Passage to read:
◇ ◇ ◇ ◇

Wildlife Photography and Videography
The move from underwater to land wildlife is not a simple one. As I mentioned this is mostly a long lens job. A further complication is due to the fact that depending where you are there may not be many subjects available. Due to the destruction of habitats in most places local wildlife means predominantly birds.
Personally I do not prefer birds to other wildlife I find difficult to compose shots due to the speed they move and the related difficulties to take shots. I did however develop a soft spot for Red Kites
This culminated with a visit to Gigrin farm in April 2022 when normal operations had resumed.
Due to the vicinity of Woburn Deer Park I found a real passion shooting Deer, especially Red Deer. A did an entire video project on this during 2021 and this is the result (shorter versions with selected scenes are available).
I have also taken some of my best images ever on the grounds of Woburn some of which I have sold on canvas 30×20.
I like deer as they are very attractive and they lend themselves to a variety of photos and videos. I got pretty good results at it, in fact very good results and I now run some workshops during the red deer mating seasons.
Nightscapes & the Milky Way
Clear skies are not good for daylight landscapes but are essential for shooting stars. During the period where there were travel restrictions I started venturing locally for spots to shoot the Milky Way at night.
I had the best results in Italy near my home town.
This culminated in a trip to Tenerife which led to some of my best shots to date.
This shot has done very well on facebook with something like 3.5k likes on specialised groups.

◇ ◇ ◇ ◇

Stored items from a collection:
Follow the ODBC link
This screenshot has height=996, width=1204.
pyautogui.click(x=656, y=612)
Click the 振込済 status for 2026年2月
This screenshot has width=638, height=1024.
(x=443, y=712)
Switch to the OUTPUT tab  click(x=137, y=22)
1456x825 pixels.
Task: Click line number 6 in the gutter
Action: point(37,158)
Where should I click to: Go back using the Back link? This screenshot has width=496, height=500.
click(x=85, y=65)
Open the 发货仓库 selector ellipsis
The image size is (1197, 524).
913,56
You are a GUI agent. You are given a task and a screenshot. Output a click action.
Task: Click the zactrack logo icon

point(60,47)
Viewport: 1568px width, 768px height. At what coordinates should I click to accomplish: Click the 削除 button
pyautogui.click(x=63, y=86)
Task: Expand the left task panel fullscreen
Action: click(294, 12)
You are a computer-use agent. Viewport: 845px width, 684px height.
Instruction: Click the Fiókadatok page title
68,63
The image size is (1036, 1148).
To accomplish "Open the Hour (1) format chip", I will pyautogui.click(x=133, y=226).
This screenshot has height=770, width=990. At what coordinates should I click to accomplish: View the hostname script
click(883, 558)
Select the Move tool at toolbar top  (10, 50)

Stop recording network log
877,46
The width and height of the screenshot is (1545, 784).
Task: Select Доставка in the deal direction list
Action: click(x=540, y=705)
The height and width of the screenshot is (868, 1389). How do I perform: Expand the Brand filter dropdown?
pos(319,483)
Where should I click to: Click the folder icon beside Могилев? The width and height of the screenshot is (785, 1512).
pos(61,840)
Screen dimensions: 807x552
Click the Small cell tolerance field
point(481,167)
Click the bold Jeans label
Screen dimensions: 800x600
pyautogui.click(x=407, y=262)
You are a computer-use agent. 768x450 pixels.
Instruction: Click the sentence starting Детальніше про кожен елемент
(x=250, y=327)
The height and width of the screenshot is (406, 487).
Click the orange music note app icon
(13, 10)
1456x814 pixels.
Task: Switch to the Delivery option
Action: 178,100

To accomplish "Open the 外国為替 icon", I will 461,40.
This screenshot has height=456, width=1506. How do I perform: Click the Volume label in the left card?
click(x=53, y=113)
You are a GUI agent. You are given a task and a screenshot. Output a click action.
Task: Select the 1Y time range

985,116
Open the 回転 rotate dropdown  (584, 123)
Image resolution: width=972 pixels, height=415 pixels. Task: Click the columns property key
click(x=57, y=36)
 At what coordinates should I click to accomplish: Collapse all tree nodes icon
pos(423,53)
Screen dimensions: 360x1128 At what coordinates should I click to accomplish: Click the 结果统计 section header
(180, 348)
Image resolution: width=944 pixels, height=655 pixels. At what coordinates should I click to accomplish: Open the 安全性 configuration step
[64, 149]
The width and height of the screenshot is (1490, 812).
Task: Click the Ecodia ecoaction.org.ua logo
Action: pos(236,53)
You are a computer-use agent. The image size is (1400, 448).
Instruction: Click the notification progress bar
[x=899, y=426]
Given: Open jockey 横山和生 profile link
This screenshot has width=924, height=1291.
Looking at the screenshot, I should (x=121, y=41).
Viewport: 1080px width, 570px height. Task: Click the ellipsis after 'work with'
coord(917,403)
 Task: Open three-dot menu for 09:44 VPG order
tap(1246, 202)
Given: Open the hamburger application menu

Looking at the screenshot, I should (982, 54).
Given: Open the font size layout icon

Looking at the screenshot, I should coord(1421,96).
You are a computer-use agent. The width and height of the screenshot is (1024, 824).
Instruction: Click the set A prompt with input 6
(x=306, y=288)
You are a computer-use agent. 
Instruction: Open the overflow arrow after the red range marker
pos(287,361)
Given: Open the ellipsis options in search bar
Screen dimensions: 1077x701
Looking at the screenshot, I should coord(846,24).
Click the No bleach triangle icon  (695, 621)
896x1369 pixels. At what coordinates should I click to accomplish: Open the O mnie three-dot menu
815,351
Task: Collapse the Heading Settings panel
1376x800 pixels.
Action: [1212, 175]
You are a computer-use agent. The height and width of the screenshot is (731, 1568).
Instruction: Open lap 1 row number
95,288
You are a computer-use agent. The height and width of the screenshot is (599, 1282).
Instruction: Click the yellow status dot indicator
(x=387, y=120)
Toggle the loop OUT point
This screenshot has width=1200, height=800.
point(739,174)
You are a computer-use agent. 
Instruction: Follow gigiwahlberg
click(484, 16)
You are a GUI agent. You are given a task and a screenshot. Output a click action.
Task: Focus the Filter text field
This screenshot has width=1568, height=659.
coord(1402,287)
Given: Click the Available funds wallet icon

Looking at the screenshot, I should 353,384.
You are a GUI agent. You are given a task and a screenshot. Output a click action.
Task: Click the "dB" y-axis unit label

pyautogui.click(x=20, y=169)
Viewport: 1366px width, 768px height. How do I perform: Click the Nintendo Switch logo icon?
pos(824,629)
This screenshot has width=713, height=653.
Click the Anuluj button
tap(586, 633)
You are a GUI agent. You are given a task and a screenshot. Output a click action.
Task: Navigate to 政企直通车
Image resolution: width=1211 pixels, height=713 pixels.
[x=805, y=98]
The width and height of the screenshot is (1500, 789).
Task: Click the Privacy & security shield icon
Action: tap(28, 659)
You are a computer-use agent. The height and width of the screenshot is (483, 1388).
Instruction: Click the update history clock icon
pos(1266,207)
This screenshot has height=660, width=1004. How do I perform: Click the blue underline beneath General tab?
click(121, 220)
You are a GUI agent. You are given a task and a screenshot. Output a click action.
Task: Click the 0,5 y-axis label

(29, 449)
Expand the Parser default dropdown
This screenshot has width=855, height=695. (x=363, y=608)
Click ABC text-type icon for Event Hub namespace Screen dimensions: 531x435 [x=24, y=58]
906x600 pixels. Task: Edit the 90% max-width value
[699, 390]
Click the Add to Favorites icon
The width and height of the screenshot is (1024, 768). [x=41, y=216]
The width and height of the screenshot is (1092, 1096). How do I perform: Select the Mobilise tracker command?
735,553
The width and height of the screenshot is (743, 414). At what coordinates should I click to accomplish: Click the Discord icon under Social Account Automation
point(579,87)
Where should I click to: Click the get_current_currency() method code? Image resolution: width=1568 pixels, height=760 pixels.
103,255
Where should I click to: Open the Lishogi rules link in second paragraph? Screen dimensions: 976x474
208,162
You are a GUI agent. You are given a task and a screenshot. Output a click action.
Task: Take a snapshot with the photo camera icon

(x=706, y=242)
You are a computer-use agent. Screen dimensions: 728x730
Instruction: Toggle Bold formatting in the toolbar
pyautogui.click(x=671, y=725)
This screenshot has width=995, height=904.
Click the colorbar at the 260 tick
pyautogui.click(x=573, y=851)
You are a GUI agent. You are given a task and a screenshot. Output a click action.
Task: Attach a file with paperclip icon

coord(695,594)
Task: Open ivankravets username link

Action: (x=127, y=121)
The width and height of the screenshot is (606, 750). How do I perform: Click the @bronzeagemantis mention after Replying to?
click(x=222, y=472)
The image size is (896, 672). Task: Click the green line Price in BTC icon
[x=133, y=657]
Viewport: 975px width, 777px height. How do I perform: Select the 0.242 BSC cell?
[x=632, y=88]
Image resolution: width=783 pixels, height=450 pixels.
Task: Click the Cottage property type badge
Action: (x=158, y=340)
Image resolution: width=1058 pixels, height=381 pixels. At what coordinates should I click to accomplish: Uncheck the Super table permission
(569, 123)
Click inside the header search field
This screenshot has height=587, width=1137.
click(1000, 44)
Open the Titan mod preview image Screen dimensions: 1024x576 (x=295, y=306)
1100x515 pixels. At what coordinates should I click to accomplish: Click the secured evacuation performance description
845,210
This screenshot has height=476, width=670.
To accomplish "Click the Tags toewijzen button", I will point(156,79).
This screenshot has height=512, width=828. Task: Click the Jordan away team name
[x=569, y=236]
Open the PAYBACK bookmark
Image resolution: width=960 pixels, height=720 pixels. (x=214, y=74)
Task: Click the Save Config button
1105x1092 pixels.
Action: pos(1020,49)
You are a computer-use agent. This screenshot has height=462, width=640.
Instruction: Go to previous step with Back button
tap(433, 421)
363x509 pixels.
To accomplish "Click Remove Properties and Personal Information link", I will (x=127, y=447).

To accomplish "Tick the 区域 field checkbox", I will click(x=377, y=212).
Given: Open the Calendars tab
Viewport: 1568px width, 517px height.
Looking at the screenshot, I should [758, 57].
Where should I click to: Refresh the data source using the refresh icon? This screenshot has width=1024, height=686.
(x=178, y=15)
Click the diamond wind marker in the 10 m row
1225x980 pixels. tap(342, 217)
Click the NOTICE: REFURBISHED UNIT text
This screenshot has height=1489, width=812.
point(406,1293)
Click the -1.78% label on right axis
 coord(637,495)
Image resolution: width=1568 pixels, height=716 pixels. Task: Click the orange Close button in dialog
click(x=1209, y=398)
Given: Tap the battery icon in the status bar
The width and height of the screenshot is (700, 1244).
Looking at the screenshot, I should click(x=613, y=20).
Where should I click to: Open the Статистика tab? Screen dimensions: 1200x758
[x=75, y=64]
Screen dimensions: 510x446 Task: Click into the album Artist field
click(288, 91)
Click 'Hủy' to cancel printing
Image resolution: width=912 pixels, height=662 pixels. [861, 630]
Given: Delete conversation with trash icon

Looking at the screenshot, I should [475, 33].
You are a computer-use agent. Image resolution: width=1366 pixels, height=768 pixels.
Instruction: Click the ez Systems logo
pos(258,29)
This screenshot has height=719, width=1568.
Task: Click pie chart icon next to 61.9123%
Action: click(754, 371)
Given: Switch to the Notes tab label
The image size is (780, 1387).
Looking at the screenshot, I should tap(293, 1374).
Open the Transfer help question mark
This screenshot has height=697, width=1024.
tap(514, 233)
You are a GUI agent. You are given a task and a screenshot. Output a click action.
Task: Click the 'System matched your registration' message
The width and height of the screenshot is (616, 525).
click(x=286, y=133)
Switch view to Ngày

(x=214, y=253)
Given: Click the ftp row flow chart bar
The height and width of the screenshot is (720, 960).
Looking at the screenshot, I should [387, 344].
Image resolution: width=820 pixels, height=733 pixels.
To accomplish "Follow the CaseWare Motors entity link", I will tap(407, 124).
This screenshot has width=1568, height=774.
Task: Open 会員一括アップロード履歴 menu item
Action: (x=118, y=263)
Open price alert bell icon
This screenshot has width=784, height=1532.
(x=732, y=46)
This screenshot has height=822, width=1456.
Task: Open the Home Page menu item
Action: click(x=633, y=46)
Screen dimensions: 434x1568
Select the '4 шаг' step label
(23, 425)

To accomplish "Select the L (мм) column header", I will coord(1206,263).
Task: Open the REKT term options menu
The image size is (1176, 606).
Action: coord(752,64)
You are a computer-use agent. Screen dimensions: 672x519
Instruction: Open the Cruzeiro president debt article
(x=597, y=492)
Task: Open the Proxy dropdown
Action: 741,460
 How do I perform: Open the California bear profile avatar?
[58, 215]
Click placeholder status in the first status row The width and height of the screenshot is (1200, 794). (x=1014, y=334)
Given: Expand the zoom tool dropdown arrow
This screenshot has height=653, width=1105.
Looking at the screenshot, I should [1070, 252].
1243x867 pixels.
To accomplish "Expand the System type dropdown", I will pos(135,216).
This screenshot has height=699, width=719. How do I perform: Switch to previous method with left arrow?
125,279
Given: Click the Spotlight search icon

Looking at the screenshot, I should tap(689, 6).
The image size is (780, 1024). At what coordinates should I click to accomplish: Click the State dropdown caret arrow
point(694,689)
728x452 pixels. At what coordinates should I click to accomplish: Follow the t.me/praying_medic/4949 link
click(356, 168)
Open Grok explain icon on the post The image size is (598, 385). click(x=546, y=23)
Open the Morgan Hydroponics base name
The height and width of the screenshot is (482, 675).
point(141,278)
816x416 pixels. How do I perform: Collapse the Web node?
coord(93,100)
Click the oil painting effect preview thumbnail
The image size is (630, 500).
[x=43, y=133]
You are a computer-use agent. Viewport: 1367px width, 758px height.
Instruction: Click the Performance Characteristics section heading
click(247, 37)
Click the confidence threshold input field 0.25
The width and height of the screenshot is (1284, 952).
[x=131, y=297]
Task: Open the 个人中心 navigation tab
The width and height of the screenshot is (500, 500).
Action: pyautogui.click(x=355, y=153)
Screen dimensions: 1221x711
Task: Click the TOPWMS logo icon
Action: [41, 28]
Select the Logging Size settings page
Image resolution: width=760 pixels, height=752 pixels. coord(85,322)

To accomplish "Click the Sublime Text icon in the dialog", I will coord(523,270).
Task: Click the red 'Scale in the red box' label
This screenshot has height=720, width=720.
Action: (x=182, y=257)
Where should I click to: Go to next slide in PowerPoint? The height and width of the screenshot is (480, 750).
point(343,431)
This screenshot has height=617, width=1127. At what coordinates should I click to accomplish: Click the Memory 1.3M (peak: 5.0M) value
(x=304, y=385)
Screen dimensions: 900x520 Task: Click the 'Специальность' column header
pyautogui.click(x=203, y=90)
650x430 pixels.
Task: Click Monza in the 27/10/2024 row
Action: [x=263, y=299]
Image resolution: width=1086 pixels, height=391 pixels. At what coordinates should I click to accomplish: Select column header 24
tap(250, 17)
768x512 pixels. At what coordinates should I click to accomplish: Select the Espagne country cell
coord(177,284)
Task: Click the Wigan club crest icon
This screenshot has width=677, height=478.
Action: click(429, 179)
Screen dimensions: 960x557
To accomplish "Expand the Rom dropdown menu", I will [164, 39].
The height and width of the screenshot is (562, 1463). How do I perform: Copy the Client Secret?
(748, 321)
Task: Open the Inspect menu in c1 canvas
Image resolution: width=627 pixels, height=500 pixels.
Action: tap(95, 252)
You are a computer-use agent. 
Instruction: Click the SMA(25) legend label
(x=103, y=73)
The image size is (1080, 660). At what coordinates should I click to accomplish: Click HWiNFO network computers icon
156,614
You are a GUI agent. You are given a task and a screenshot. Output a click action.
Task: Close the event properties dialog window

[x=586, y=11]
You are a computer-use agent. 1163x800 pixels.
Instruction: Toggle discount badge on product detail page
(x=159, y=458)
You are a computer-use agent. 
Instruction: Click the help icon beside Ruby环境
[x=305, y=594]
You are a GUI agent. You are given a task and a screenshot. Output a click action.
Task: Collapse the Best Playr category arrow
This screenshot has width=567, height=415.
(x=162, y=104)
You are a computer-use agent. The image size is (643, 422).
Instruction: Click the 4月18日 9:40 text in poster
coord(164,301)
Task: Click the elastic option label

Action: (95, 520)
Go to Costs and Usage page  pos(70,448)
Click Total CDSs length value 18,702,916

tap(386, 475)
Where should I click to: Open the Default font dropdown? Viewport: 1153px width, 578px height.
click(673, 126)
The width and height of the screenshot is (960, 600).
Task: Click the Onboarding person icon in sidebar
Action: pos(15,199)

◇ ◇ ◇ ◇

Tasks:
(a) Check each statement against the wildlife photography passage and say whether the passage agrees with it: (i) The writer prefers birds to other wildlife. (ii) The visit to Gigrin farm took place in April 2021. (iii) The writer runs workshops during the red deer mating seasons.
(b) Write out the wildlife photography passage from "Personally I do" up to and including "deer mating seasons.".

Responses per task:
(a)
(i) No: "Personally I do not prefer birds to other wildlife"
(ii) No: "a visit to Gigrin farm in April 2022"
(iii) Yes: "I now run some workshops during the red deer mating seasons"

(b)
Personally I do not prefer birds to other wildlife I find difficult to compose shots due to the speed they move and the related difficulties to take shots. I did however develop a soft spot for Red Kites
This culminated with a visit to Gigrin farm in April 2022 when normal operations had resumed.
Due to the vicinity of Woburn Deer Park I found a real passion shooting Deer, especially Red Deer. A did an entire video project on this during 2021 and this is the result (shorter versions with selected scenes are available).
I have also taken some of my best images ever on the grounds of Woburn some of which I have sold on canvas 30×20.
I like deer as they are very attractive and they lend themselves to a variety of photos and videos. I got pretty good results at it, in fact very good results and I now run some workshops during the red deer mating seasons.